**Action item:** Read through the lines below for the string "amount" and copy each one that has it.

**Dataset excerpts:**
- Opening Delimiter -

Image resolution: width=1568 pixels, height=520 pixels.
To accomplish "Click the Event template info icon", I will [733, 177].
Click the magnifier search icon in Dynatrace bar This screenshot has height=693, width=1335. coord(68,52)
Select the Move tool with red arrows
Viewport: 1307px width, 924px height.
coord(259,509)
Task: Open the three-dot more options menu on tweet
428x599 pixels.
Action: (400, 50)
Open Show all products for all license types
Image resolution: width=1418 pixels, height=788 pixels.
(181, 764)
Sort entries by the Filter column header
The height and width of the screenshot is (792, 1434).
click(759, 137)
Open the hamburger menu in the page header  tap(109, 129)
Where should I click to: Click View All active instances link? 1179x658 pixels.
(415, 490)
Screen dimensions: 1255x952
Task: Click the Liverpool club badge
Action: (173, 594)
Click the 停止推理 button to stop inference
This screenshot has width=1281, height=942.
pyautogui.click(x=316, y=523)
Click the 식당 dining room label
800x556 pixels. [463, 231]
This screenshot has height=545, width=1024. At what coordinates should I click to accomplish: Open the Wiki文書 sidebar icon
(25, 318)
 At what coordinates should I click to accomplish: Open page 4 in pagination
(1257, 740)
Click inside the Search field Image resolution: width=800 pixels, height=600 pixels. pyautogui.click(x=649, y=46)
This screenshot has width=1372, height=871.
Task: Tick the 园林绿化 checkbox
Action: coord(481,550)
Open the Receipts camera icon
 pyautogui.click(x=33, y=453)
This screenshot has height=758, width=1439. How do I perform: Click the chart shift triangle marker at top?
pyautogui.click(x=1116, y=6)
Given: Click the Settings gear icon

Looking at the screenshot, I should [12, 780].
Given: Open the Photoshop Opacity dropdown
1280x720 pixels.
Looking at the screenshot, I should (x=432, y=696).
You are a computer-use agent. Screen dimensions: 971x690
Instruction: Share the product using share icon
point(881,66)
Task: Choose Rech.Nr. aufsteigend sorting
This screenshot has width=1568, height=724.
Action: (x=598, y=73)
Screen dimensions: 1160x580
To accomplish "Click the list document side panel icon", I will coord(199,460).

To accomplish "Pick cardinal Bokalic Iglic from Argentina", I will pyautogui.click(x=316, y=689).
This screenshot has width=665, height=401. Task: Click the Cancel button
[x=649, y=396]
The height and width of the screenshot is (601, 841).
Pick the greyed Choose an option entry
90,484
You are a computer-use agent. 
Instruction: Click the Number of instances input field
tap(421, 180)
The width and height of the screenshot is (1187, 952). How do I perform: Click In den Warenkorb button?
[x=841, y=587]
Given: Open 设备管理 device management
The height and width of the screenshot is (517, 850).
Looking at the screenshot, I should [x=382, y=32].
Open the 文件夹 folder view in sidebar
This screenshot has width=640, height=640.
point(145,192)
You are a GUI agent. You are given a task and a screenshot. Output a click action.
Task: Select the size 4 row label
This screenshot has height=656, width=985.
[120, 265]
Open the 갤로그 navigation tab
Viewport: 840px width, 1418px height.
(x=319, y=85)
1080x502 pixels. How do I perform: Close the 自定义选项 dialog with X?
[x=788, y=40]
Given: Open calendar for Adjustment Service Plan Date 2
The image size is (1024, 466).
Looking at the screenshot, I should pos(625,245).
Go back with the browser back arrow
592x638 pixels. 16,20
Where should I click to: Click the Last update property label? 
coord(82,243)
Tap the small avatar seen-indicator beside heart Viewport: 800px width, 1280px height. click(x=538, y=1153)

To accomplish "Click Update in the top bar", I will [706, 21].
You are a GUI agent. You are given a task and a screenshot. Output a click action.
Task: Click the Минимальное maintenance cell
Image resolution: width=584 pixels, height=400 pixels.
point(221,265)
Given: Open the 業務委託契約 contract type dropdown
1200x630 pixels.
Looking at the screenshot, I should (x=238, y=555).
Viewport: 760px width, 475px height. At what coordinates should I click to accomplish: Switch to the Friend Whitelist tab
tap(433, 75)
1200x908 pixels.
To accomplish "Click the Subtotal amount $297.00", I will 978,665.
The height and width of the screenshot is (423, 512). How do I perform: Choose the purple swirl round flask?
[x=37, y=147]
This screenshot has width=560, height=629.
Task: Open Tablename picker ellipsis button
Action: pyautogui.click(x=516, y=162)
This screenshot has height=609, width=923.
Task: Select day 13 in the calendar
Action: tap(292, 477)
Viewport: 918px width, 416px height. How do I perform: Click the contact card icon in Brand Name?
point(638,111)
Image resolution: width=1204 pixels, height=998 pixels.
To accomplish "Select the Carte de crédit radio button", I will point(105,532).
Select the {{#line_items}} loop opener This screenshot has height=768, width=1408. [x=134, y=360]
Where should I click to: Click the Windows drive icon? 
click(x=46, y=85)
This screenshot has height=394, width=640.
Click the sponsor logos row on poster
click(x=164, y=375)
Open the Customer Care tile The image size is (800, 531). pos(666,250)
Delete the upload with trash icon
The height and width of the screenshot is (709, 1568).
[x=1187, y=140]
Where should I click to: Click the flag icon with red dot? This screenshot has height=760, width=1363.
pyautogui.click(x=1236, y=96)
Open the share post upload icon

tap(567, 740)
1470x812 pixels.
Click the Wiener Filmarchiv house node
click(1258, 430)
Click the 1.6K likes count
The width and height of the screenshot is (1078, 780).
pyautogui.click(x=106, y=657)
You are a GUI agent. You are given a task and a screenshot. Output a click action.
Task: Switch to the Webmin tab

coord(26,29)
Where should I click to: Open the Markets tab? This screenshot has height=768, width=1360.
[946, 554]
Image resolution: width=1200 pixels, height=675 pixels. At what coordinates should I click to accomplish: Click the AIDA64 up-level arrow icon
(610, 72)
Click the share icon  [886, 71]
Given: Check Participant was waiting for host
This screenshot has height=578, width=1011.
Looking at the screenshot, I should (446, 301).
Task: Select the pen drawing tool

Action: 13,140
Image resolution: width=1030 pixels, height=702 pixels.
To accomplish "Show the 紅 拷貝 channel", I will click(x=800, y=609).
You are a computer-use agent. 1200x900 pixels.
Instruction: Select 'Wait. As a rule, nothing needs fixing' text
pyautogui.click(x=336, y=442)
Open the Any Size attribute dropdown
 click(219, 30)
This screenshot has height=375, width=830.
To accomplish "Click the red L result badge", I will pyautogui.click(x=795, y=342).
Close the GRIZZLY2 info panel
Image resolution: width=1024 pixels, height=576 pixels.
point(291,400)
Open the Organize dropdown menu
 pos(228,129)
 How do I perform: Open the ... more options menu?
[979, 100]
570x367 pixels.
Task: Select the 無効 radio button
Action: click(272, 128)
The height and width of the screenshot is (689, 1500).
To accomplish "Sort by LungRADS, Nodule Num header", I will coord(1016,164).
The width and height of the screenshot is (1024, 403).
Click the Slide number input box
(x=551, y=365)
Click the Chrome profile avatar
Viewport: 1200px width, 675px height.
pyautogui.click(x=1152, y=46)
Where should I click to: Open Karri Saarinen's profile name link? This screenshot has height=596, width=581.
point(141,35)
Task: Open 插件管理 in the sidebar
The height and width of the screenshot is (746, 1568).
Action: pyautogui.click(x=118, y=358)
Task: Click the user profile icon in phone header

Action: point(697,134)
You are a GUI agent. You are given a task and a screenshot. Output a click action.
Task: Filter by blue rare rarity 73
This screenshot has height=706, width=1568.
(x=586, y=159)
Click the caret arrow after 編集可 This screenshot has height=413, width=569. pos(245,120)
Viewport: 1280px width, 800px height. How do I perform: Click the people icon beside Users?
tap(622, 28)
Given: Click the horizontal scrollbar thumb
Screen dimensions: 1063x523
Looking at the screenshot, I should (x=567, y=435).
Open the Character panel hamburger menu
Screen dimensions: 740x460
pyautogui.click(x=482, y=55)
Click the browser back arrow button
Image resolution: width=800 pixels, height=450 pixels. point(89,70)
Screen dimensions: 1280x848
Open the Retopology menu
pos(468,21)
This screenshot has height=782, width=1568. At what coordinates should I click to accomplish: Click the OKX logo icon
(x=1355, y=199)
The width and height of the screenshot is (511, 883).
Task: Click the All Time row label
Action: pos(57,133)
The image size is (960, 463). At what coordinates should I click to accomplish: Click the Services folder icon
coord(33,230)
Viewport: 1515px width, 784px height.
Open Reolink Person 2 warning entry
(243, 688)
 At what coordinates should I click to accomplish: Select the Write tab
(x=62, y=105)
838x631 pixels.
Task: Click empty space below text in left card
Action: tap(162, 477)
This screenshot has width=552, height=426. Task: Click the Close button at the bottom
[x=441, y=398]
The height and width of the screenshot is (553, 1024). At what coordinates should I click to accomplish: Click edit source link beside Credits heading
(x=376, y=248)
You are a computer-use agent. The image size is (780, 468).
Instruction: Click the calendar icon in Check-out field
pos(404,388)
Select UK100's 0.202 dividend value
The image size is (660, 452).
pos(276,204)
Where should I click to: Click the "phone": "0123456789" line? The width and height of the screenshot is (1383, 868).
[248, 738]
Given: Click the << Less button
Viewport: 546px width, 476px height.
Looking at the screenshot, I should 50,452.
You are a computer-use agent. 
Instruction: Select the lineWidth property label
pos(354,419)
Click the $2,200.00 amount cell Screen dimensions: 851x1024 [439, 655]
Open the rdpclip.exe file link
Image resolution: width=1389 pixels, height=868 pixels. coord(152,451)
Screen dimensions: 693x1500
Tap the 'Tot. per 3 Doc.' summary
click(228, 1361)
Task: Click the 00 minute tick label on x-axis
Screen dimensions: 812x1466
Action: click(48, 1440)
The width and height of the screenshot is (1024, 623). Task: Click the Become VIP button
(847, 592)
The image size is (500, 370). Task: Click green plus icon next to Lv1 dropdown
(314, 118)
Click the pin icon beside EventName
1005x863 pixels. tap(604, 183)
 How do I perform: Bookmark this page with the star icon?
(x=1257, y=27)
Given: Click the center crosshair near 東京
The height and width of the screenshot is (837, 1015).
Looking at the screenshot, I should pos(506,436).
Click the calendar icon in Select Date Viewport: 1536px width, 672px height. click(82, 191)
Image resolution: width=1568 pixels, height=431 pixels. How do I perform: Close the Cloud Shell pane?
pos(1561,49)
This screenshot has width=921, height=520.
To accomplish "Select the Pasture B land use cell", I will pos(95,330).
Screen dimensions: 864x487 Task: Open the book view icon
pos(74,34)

- Closing Delimiter -

**Answer box:**
To accomplish "Click the Subtotal amount $297.00", I will 978,665.
Click the $2,200.00 amount cell Screen dimensions: 851x1024 [439, 655]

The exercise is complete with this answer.